El hogar multigeneracional: cómo convivir con padres o suegros sin que el dinero y el espacio destruyan la relación
El hogar multigeneracional, donde dos o más generaciones de una misma familia comparten el espacio físico del hogar, ha sido durante siglos la norma en prácticamente todas las culturas del mundo y sigue siendo la forma predominante de organización familiar en la mayor parte de América Latina. Para las familias latinas en EE.UU., ese modelo no es una tendencia sino una continuidad. Lo que sí cambia cuando ese modelo se implementa en el contexto americano es el conjunto de tensiones específicas que produce: el espacio físico de las casas americanas tiene una arquitectura orientada a la privacidad individual que no siempre facilita la convivencia, el ritmo de vida americano puede crear fricciones con los ritmos y las expectativas de los adultos mayores, y las dinámicas financieras de la convivencia frecuentemente no se discuten con suficiente claridad antes de que se instalen como fuente crónica de tensión.
Las ventajas reales que el hogar multigeneracional produce
El impacto económico es inmediato y significativo: dos familias que comparten una hipoteca o un alquiler, los gastos de servicios y los costos de alimentación, distribuyen esos gastos de forma que produce ahorros reales para ambas generaciones. En mercados inmobiliarios donde el costo de la vivienda representa entre el 35% y el 50% del ingreso de las familias de ingresos medios, compartir ese costo puede significar la diferencia entre poder ahorrar o no poder ahorrar.
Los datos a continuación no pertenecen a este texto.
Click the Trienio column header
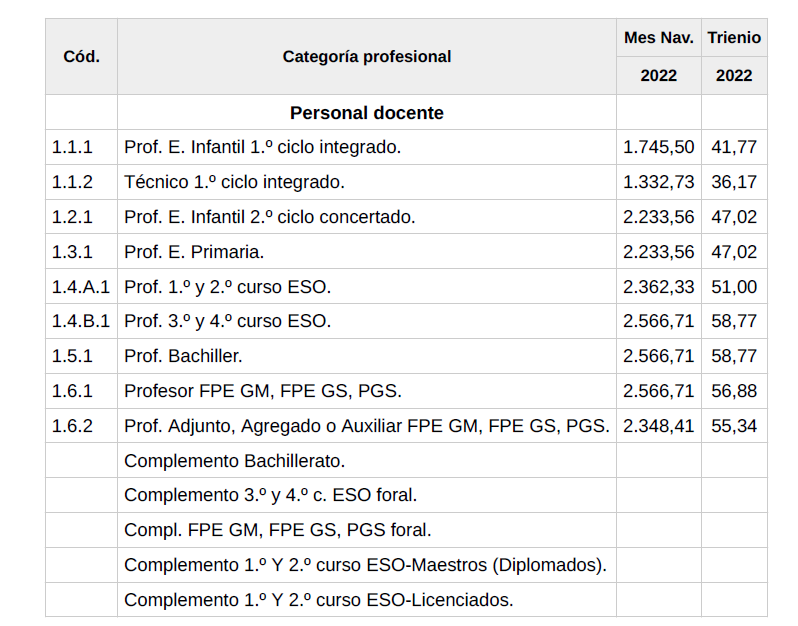This screenshot has width=798, height=626. 734,38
El cuidado infantil es el segundo beneficio económico más significativo: el costo de la guardería en EE.UU. puede superar los $2,000 al mes por niño, y la abuela o el abuelo que cuida a los nietos mientras los padres trabajan no solo elimina ese costo sino que proporciona un cuidado culturalmente específico que ninguna guardería puede replicar.
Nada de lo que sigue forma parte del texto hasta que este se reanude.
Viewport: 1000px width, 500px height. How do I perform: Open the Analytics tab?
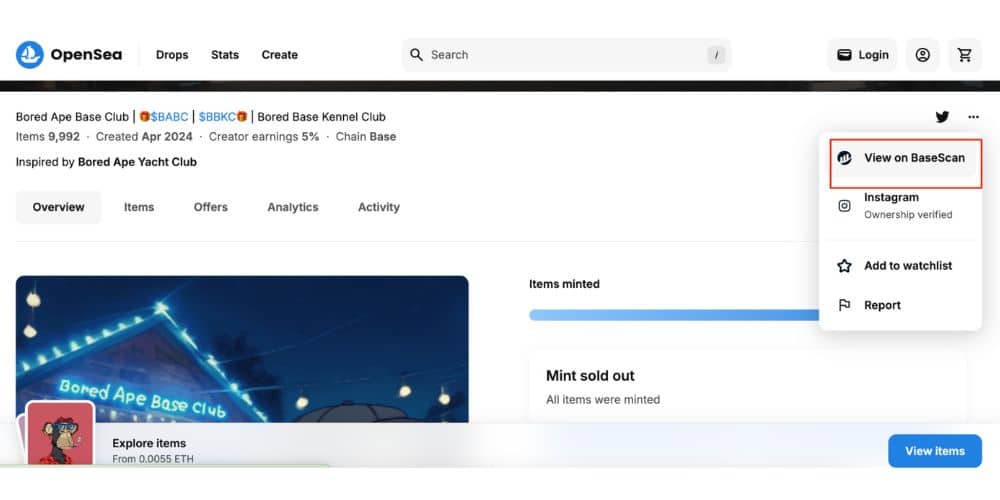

Las fuentes de conflicto más frecuentes: nombrarlas antes de que se instalen
El dinero y cómo se distribuyen los gastos es la fuente más frecuente de tensión financiera. La generación mayor que vive con la familia más joven puede sentirse como una carga financiera si no contribuye a los gastos, aunque su contribución en trabajo doméstico y cuidado infantil sea económicamente equivalente o mayor a una contribución monetaria. El espacio y la privacidad es el segundo territorio de conflicto: los adultos mayores que tienen disponibilidad de tiempo pueden no entender las necesidades de privacidad de la pareja más joven, que después de un día de trabajo necesita tiempo a solas o en pareja sin la presencia constante de otros adultos. Y las diferencias entre generaciones sobre cómo criar a los hijos son una fuente de conflicto de alta frecuencia e intensidad emocional porque involucran las convicciones más profundas de cada generación.
Las conversaciones que hay que tener antes de mudarse juntos
Hay un principio sobre el hogar multigeneracional que la mayoría de las familias aprende de la forma más difícil posible, que es después de haberse mudado juntos sin haber tenido las conversaciones necesarias: es significativamente más fácil establecer expectativas antes de que la convivencia empiece que renegociarlas después de que ya existen dinámicas instaladas. Las conversaciones previas que producen los mejores resultados cubren cuatro territorios: el financiero, que incluye la distribución de los gastos y las contribuciones de cada generación; el espacial, que incluye qué partes del hogar son compartidas y cuáles son de cada generación; el de la crianza, que establece claramente la autoridad de los padres sobre las decisiones de crianza; y el de la duración y las condiciones, que es quizás la conversación más difícil de todas.
El hogar multigeneracional como fortaleza, no como compromiso
El hogar multigeneracional que funciona bien no es el que funciona porque nadie ha dicho lo que realmente piensa. Es el que funciona porque las personas que lo habitan han tenido las conversaciones difíciles, han llegado a acuerdos específicos y han construido la estructura de convivencia que permite que cada generación tenga lo que necesita dentro del espacio compartido. Los niños que crecen en él tienen acceso a múltiples generaciones de cuidado, de sabiduría y de amor. Los adultos mayores que viven en él tienen la compañía, el propósito y la conexión que el aislamiento no puede producir. Y la generación del medio tiene la red de apoyo que la crianza y el trabajo simultáneos requieren.